Several recent stories from WSJ and VentureWire have highlighted the challenging performance of the IPO markets for biotech in 2011. It has indeed been tough: more shares offered at lower prices = more painful dilution. From a pricing perspective, the Class of 2010’s thirteen biotech IPOs faced similar challenges.
Surprisingly, however, the markets have been reasonably good to the 2010 class since their IPOs. Here is the price performance relative to their IPO price as of today:
The average and median performance of this “Class” is 18% and 14%, respectively – which is quite abit better than several of the recent prior classes performance. Ventrus, Aegerion, AVEO, Anacor have all appreciated by more than 30% since their IPO.
However, the NASDAQ itself has also been on a tear, up above 30% since mid-2010. To get a sense for individual company outperformance vs the market, I’ve adjusted the performance of the Class by the NASDAQ’s performance from the individual IPO dates:
The order shifts as one would expect in a bullish stock market with newer IPOs moving up in the ranking (less adjustment) and older IPOs moving down (more adjustment). Importantly, however, the class average stock performance was still up 5% after adjusting for NASDAQ market performance. That’s respectable.

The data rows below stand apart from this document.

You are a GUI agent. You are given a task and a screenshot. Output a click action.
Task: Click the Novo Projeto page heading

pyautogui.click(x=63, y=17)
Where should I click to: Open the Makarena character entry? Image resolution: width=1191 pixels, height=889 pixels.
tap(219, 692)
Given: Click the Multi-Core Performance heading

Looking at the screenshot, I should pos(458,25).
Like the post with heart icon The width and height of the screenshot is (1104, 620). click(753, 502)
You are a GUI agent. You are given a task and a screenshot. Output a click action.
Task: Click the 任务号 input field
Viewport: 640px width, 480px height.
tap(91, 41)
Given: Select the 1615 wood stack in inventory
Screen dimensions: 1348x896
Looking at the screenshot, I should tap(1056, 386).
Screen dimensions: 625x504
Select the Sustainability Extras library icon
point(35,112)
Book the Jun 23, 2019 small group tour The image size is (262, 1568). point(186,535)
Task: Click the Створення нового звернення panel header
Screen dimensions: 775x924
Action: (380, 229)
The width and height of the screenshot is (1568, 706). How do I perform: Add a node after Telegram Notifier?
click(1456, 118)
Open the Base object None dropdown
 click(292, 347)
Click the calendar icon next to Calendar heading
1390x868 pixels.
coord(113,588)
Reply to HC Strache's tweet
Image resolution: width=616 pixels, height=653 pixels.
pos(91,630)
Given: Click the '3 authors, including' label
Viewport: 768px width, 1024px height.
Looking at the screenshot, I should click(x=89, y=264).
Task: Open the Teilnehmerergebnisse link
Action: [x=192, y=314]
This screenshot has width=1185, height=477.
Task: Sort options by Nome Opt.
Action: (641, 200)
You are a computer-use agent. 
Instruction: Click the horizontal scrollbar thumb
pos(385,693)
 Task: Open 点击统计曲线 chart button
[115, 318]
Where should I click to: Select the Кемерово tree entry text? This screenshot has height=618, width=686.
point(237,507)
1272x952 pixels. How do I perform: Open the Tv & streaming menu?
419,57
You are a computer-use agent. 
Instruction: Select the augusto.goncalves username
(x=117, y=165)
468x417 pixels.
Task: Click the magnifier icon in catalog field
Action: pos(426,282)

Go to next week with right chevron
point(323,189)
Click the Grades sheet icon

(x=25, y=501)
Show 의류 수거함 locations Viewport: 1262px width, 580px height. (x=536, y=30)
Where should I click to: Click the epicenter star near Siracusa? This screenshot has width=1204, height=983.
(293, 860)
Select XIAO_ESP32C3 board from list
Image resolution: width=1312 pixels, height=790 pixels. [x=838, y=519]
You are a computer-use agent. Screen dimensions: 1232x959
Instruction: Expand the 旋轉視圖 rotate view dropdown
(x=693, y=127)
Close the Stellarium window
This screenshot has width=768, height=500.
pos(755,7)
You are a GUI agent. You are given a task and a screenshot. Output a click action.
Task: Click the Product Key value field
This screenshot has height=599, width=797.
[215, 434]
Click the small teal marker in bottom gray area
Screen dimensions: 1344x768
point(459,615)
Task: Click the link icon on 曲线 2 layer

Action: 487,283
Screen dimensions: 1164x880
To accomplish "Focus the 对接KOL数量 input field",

From a venture standpoint, since IPOs are financings not exits, understanding the price performance relative to their last private round is important. From what I can tell, it has actually been pretty strong. Here’s a snapshot of performance of 12 of these 13 where I could get the last private round pricing (courtesy of a friendly biotech investment banker). Unfortunately I don’t have data on Ventrus Biosciences. I’ve plotted the current stock price on the Y-axis and implied “last round” pre-IPO price on the X-axis. Any ticker above the line is at least “in the money” for the last private investor (maybe or maybe not for the early investors depending on the step-ups or cramdowns along the way); below the line are “underwater” positions for that last round. Good news is most are near or above the line – with considerable outperformance for Aegerion (nearly 3x) and Complete Genomics (2x). Tengion is sadly quite an underformer – roughly 10 cents on the dollar.
The takeaway message here is that despite the ‘doom & gloom’ around biotech IPOs, there’s some glimmer of hope in the post-market performance for the “Class of 2010”.
Hopefully the pricing struggles of Class of 2011 will be forgotten with some strong stock performance ahead.